Excerpt provided:
My uncle is kinda blind. Legally, he’s blind. But the last I heard, he could still see outlines of people and a difference between dark and light. Our spiritual eyes are kind of like that, I think. We don’t always see everything — sometimes we miss the good things that are somewhat hidden, and sometimes we miss the bad things that are right in front of our face. And sometimes it’s turned around. But I think a lot of times, we see the bad, and we see the good. I know I see plenty of bad, and not just in the world. I see plenty of bad and ugly in my own life. I see plenty of sin in me. But I also see a lot of good in the world, and sometimes I see some good in me. I’m not going to lie to you — a lot of times I don’t see any good in me. And when I get to thinking like that, like I’m not good and there’s not one ounce of goodness in me, I remember the Holy Spirit.
And I can see the power of the Holy Spirit within me. I can see all of my weaknesses and failures and shortcomings, and I can see all those times when I “miss the mark.” I know hamartia that’s in my life. I can see those things. I can see them because I’ve been trained to, and all my life I’ve been taught to see where I was wrong and to try and fix those things that are bad. Rarely was I told growing up that there were way more good things about me than I thought. And that’s not my parents’ fault, not necessarily. Surely they could have done a little better in that department, but it takes a whole village to raise a child, doesn’t it? Where the hell was my village?
I see the power of the Holy Spirit in me. I also see all of my weaknesses. I see where I fall short and miss the mark on a day-to-day basis. I know that the sin I hate doing is the sin that I continually do. I know that my self-seeking, self-indulging, self-fulfilling nature is wrong and self-defeating. I see my actions which hurt not only others sometimes, but also hurt me always. I see mostly always the pain I cause to the people I love. It’s actually funny, sad-funny not haha-funny, that I almost always think that I’m causing pain to people I love (or don’t love) when actually whatever I did doesn’t have any affect on them whatsoever. It’s sad how my views are so skewed that I wholeheartedly believe that I am more likely than not always causing some sort of pain, or trouble, or discomfort to those around me.

Objective 1:
Put the part of the listing that opens with the line containing "Toggle italic formatting" and closes with the line containing "[x=159, y=98]" into a two-column CSV with the columns request and answer. Give one row per request, with each value in a single quoted field and line breaks replaced by spaces.
The listing that follows is unrelated to the reflection on spiritual sight.

Dataset content:
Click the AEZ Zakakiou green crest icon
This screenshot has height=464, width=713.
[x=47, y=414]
---
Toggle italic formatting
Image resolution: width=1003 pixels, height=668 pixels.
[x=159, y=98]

Objective 2:
According to the reflection on spiritual sight, what could the writer's uncle still see, the last the writer heard?

Written answer 1:
request,answer
"Toggle italic formatting Image resolution: width=1003 pixels, height=668 pixels.","[x=159, y=98]"

Written answer 2:
Outlines of people and a difference between dark and light.